Naum Prokupets

Medal record

Men's canoe sprint

Olympic Games

World Championships

= Naum Prokupets =

Former Israeli Canoe racer

Naum Leybovich Prokupets (נאום לייבוביץ' פרוקופץ; born March 20, 1948) is a Moldovan-born Israeli former sprint canoeist who competed for the Soviet Union in the late 1960s. He is Jewish.

==Biography==
Naum Prokupets was born in Basarabeasca, a small town in Moldova. At the age of 17, he was spotted by a canoeing trainer who encouraged him to move to Moscow to train with the national USSR canoeing team. In 1991, after working in senior positions in the sports administration for several years and after the break-up of the Soviet Union, Prokupets immigrated to Israel. Initially he worked as a security guard and a pool lifeguard.

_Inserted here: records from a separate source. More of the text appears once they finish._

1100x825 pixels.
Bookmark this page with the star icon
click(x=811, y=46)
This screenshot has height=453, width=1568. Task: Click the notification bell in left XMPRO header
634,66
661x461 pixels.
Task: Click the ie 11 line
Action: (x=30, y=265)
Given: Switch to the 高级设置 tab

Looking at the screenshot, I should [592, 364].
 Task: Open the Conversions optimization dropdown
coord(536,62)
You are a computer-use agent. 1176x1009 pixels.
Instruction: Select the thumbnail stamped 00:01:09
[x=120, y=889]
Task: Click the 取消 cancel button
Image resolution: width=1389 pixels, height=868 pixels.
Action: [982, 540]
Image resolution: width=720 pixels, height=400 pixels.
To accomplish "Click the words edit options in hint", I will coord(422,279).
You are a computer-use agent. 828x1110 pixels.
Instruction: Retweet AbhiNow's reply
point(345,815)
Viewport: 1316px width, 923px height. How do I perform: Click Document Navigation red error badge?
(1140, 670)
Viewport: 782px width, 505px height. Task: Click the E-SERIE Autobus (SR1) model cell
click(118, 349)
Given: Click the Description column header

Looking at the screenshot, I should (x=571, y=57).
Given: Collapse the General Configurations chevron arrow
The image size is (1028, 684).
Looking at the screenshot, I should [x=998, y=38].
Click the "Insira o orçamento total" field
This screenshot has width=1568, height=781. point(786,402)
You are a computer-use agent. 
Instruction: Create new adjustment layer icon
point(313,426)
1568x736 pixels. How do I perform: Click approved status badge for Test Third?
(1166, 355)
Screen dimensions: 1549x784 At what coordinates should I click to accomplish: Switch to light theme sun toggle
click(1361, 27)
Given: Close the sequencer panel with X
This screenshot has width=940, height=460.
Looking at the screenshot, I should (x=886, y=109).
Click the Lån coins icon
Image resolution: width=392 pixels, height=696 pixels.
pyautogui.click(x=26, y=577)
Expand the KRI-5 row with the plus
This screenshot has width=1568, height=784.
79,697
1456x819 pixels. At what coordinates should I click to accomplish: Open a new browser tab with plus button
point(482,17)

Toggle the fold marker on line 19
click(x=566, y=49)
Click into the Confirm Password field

Now he is a production worker at the Flextronics electronics plant in Migdal HaEmek. He lives with his family in Nazareth Illit.

==Canoeing career==
At the 1968 Summer Olympics in Mexico City, he won a bronze medal in the C-2 1000 m event.

Prokupets also won a gold medal in the C-2 10000 m event at the 1971 ICF Canoe Sprint World Championships in Belgrade.